Life cycle analysis (LCA) applied to the calculation of environmental impacts of metal additive manufacturing processes (DED-WAAM)

Abstract

Wire Arc Additive Manufacturing (WAAM) belongs to the family of Direct Energy Deposition (DED) processes. It uses a metallic wire feedstock melted by an electric arc to build components layer by layer. The method is increasingly recognized for combining high material efficiency, geometric flexibility, and rapid deposition rates, making it attractive for large-scale parts in sectors such as aerospace, automotive, and heavy machinery.

Despite these advantages, the environmental performance of WAAM is not yet fully characterized due to the limited availability of reliable process-specific inventory data. To address this gap, this study develops a preliminary methodology for con-structing life cycle inventory (LCI) datasets for WAAM, coupled with uncertainty or reliability assessment of these data using a pedigree matrix approach. Based on this, an LCA model was implemented using empirical process data collected at the Addi-madour Additive Manufacturing Solutions platform.

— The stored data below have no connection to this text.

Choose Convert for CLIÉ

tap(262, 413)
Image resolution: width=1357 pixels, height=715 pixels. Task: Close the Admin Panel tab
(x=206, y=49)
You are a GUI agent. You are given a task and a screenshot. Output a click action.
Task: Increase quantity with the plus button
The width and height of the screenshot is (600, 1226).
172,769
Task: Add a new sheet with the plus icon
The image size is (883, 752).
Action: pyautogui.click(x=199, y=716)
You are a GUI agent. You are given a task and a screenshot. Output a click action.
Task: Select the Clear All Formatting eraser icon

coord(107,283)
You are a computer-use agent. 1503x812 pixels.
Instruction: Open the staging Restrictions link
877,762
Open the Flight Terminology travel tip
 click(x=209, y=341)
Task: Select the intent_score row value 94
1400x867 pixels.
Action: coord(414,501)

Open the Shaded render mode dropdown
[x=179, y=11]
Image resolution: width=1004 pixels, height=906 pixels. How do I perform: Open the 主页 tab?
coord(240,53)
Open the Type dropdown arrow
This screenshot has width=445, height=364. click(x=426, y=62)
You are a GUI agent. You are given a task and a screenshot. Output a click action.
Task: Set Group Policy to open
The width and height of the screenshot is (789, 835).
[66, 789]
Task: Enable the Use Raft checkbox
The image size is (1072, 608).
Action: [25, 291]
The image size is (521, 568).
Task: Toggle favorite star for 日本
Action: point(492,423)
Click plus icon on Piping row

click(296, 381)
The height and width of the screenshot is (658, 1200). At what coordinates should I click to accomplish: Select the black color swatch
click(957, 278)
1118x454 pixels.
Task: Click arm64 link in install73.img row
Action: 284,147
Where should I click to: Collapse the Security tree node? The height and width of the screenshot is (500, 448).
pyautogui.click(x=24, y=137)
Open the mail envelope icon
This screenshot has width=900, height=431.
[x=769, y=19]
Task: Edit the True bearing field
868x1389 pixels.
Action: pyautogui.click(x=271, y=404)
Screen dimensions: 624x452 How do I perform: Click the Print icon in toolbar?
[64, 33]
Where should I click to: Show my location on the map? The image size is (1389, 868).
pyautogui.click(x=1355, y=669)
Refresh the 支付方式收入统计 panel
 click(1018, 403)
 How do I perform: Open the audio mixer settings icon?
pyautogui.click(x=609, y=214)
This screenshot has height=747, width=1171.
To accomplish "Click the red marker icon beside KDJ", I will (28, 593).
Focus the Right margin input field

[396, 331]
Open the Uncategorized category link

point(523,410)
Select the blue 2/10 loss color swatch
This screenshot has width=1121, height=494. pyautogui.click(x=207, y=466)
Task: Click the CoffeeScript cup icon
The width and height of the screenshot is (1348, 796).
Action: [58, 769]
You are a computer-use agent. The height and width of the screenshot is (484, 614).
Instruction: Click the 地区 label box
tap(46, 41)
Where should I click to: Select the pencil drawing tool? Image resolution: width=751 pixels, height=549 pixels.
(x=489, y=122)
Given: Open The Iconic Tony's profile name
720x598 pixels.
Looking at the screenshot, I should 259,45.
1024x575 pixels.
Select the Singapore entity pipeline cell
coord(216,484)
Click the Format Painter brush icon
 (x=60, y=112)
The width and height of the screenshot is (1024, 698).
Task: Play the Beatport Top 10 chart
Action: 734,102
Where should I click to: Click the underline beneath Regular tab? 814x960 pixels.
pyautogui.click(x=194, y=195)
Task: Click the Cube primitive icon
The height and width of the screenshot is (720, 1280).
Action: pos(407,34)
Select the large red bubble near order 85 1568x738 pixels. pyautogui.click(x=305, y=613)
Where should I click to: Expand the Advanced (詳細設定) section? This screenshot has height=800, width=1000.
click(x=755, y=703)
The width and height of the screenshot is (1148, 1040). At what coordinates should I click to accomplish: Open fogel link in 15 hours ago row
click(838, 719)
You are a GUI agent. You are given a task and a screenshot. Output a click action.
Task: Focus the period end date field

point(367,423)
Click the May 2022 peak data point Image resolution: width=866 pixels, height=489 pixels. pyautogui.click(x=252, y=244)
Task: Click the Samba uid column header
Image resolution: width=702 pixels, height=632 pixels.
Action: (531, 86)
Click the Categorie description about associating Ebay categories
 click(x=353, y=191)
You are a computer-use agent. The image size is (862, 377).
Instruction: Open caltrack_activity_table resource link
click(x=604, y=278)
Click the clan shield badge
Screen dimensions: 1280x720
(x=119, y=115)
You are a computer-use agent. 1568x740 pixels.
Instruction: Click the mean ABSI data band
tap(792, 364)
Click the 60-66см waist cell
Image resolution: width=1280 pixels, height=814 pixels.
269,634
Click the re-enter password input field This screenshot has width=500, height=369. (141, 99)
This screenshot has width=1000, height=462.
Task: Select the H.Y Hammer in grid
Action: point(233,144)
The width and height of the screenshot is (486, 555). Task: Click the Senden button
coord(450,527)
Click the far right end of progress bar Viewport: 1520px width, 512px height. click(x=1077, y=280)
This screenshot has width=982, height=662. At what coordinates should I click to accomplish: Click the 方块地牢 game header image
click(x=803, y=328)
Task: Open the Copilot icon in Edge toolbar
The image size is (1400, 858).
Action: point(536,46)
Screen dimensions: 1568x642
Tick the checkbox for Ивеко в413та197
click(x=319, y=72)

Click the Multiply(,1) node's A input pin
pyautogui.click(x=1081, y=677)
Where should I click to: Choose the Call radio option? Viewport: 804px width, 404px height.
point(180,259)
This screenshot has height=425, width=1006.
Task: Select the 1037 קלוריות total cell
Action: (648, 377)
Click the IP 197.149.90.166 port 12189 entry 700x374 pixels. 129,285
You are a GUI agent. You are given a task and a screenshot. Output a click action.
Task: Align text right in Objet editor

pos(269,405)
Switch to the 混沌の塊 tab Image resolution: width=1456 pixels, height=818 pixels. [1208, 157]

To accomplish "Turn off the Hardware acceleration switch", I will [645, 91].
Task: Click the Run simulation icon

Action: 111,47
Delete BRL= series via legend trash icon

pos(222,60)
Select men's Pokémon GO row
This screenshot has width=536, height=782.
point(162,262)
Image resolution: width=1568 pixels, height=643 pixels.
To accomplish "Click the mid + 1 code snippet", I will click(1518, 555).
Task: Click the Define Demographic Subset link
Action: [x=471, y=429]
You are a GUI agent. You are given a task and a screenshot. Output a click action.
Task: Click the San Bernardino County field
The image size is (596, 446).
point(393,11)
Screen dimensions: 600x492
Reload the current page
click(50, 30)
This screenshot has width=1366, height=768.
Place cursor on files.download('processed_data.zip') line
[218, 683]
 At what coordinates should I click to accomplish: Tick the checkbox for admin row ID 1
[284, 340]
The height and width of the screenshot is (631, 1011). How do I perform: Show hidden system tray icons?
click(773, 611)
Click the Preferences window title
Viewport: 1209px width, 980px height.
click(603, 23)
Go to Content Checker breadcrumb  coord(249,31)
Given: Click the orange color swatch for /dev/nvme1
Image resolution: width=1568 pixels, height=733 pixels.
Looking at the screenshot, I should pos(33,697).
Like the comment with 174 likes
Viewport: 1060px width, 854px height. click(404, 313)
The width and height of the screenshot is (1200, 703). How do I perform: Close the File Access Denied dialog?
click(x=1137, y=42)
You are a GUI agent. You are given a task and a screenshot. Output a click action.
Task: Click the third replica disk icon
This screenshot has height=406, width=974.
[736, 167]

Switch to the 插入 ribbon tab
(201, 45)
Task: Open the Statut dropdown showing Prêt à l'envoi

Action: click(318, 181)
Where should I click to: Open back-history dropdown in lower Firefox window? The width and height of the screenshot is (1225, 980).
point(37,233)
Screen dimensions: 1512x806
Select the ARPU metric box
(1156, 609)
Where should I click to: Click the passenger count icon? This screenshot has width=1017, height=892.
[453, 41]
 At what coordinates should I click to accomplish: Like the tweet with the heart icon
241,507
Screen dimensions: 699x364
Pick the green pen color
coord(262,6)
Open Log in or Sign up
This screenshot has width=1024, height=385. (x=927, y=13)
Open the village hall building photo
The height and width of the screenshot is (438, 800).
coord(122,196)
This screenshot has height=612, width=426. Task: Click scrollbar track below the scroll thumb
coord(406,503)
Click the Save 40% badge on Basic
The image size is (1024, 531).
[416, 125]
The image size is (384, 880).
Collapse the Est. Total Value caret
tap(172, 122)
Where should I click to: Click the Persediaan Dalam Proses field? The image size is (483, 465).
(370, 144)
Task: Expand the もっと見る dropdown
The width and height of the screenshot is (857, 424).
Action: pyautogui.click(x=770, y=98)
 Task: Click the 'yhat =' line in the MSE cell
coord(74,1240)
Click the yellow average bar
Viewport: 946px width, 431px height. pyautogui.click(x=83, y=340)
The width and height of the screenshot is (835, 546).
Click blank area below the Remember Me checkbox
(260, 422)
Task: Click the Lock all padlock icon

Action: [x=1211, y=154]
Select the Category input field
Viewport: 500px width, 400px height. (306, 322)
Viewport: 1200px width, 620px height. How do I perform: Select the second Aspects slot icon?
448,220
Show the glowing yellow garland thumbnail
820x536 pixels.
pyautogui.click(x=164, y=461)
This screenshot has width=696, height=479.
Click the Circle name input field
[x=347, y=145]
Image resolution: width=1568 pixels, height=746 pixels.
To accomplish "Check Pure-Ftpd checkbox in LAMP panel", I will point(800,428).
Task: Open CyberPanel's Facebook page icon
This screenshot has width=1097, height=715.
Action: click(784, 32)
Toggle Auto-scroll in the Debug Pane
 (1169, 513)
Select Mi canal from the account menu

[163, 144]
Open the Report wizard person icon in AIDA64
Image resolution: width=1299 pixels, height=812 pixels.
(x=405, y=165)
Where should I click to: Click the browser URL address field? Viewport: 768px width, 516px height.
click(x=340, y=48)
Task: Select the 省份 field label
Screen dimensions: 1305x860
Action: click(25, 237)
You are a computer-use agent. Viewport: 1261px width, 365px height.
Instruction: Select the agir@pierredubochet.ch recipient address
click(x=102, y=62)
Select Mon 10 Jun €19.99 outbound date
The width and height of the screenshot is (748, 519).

The key contribution of this work lies in the development of a detailed process tree that maps the inventory for all relevant unit processes, ranging from pre-processing, deposition, and post processing. In addition to this, the application of a pedigree matrix to quantify uncertainty in each inventory dataset provides a more accurate and data-driven representation of the WAAM LCA inventory. The system boundary covered substrate preparation, wire feedstock deposition, shielding gas usage, and associated electricity inputs. The inventory was modelled using the SimaPro soft-ware and the Ecoinvent v3 database, with a functional unit defined as 1 kg of net printed part.

LCA results indicate that the substrate material and shielding gas are dominant con-tributors across most environmental impact categories (midpoint impact categories), including Global Warming Potential, Acidification, and Resource Scarcity. These results are consistent with literature while highlighting current data quality limitations in AM-LCA studies. The work also identifies opportunities for improving environmental performance through process optimization and emphasizes the need for in-situ monitoring to generate higher-resolution LCI data for future WAAM LCA studies. This thesis contributes to bridging the gap between academic LCA models and industrial-scale, data-driven assessments of metal additive manufacturing.